Des difficultés rencontrées dans le déroulement du Festi-Rois 2008

Au niveau de la logistique, les journalistes culturels ont eu beaucoup de difficultés à faire parvenir leurs comptes rendus à leurs rédactions respectives. Ils ont été hébétés de savoir qu'une localité telle Abengourou, chef-lieu de région du Moyen-Comoé, ne possède pas plus de trois (3) cybercafés et pire, qu'il existe jusqu'à présent des cybercafés sans logiciel World. Au plan organisationnel, il faut signaler l'abandon des différentes autorités politiques et administratives des villes d'Agnibilékrou et de Bondoukou qui ont fait faux bond aux organisateurs. Mention spéciale au roi Adingra Kouassi Adjoumani de Bondoukou qui, ayant constaté la défection des élus et cadres de son royaume, a pris la lourde charge de se mettre aux petits soins de la délégation des festivaliers. Au fond, le ?'bébé'' du professeur Amoa Urbain vient une fois encore de connaître une autre expérience.

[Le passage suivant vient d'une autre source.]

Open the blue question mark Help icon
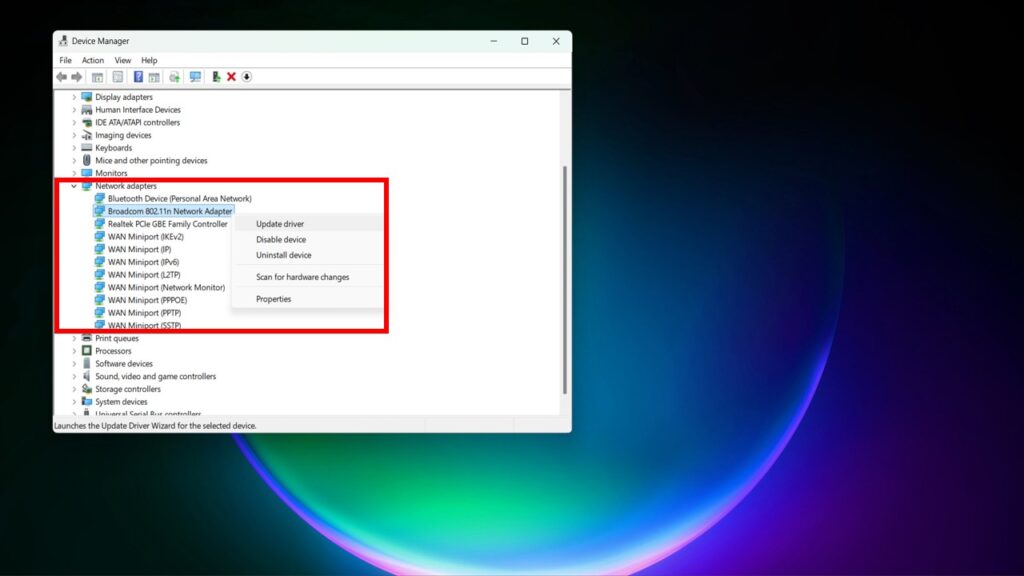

Amoa Urbain, plus qu'un Ivoirien, un ?'fils de l'Afrique''

C'est très satisfaits que les festivaliers, en l'occurrence sa majesté Adjahouto Dodo, roi des Aïzo -la plus ancienne des tribus du Bénin dont le père de Toussaint Louverture était un prince héritier du trône royal- ont fait comprendre l'importance de la rencontre africaine qu'est le Festival International La route des Reines et des Rois . Durant mon séjour en Côte d'Ivoire et au travers de la caravane du Festival International La route des Reines et des Rois 2008 , j'ai compris que ce fils est déterminé pour la valorisation de l'Afrique par l'Afrique. Ce genre de rencontre, plate-forme d'échanges culturels, de promotion des valeurs traditionnelles nationales, n'existe pas au Bénin. Je voudrais vous dire tout sincèrement que si vous ne voulez pas de cet enfant de l'Afrique, nous (Nldr : Béninois), avons besoin de lui. Je suis prêt à retourner avec lui au Bénin. Aujourd'hui, je me rends compte que Amoa Urbain n'est plus un Ivoirien mais un fils de l'Afrique. Il n'est pas n'importe quel fils, mais un Africain. S'il reste ici (ndlr : en Côte d'Ivoire), je vous demande d'en prendre soin, parce que l'Afrique a besoin des enfants comme lui pour pouvoir renaître , s'est réjoui sa majesté Adjahouto Dodo, roi des Aïzo du Bénin.